Seen from a balloon, Moonstone would have looked like a Noah’s ark town
set out in the sand and lightly shaded by gray-green tamarisks and
cottonwoods. A few people were trying to make soft maples grow in their
turfed lawns, but the fashion of planting incongruous trees from the
North Atlantic States had not become general then, and the frail,
brightly painted desert town was shaded by the light-reflecting,
wind-loving trees of the desert, whose roots are always seeking water
and whose leaves are always talking about it, making the sound of rain.

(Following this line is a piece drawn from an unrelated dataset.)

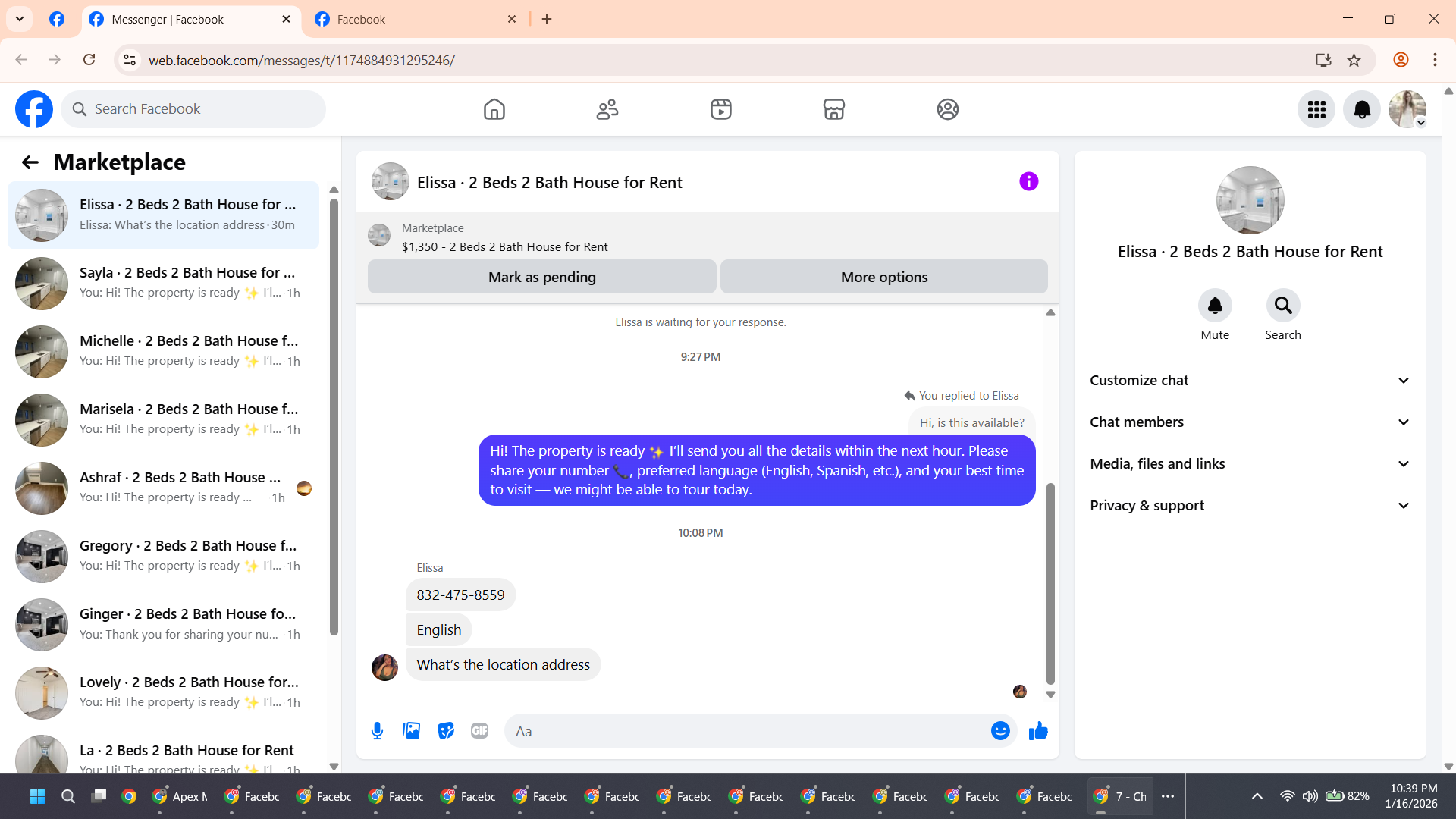Mute the Elissa conversation

pyautogui.click(x=1214, y=306)
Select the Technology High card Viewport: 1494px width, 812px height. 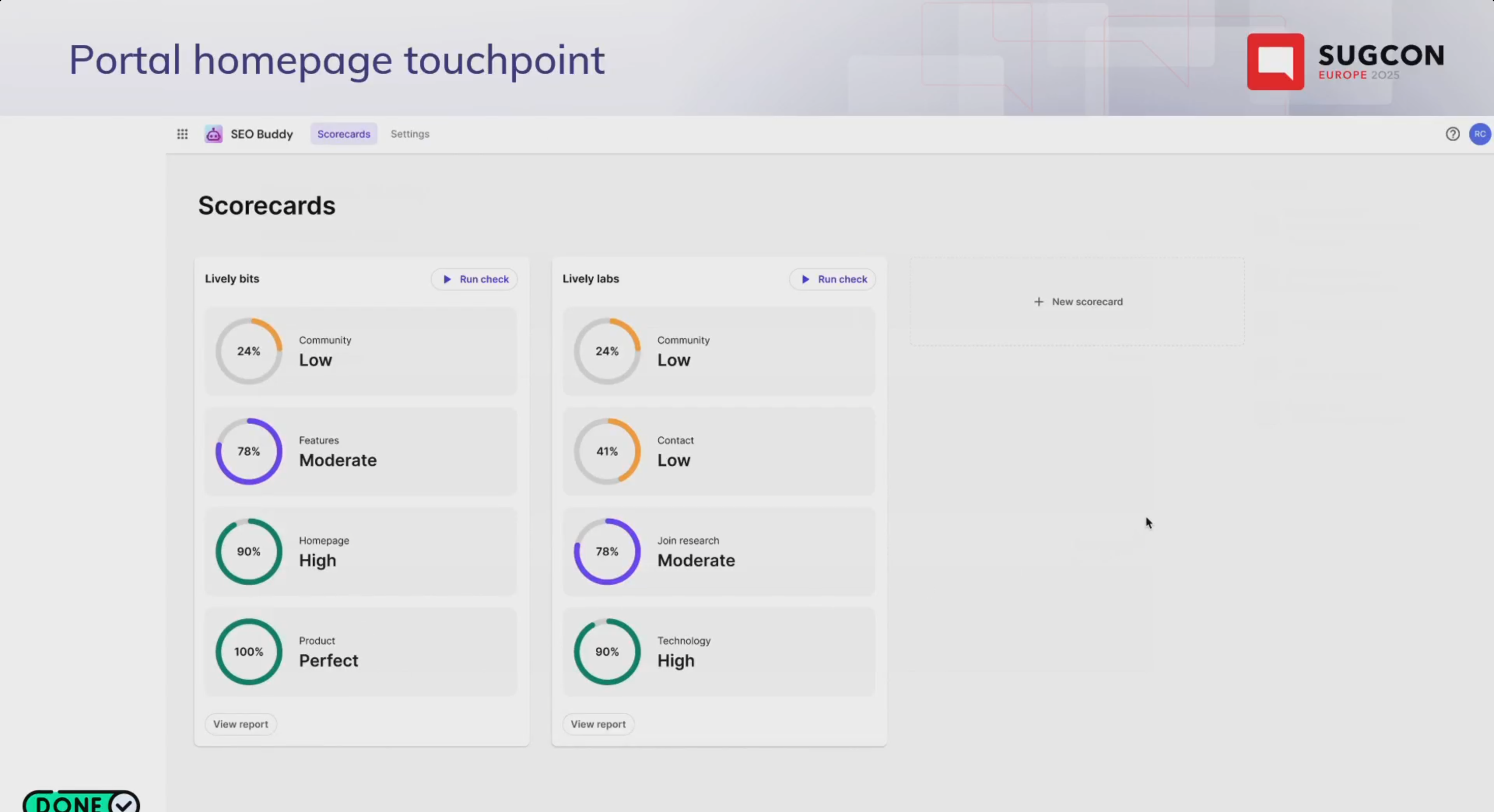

The long porous roots of the cottonwood are irrepressible. They break
into the wells as rats do into granaries, and thieve the water.
The long street which connected Moonstone with the depot settlement
traversed in its course a considerable stretch of rough open country,
staked out in lots but not built up at all, a weedy hiatus between the
town and the railroad. When you set out along this street to go to the
station, you noticed that the houses became smaller and farther apart,
until they ceased altogether, and the board sidewalk continued its
uneven course through sunflower patches, until you reached the solitary,
new brick Catholic Church. The church stood there because the land was
given to the parish by the man who owned the adjoining waste lots, in
the hope of making them more salable—“Farrier’s Addition,” this patch
of prairie was called in the clerk’s office. An eighth of a mile beyond
the church was a washout, a deep sand-gully, where the board sidewalk
became a bridge for perhaps fifty feet. Just beyond the gully was old
Uncle Billy Beemer’s grove,—twelve town lots set out in fine,
well-grown cottonwood trees, delightful to look upon, or to listen to,
as they swayed and rippled in the wind. Uncle Billy had been one of the
most worthless old drunkards who ever sat on a store box and told filthy
stories. One night he played hide-and-seek with a switch engine and got
his sodden brains knocked out. But his grove, the one creditable thing
he had ever done in his life, rustled on. Beyond this grove the houses
of the depot settlement began, and the naked board walk, that had run in
out of the sunflowers, again became a link between human dwellings.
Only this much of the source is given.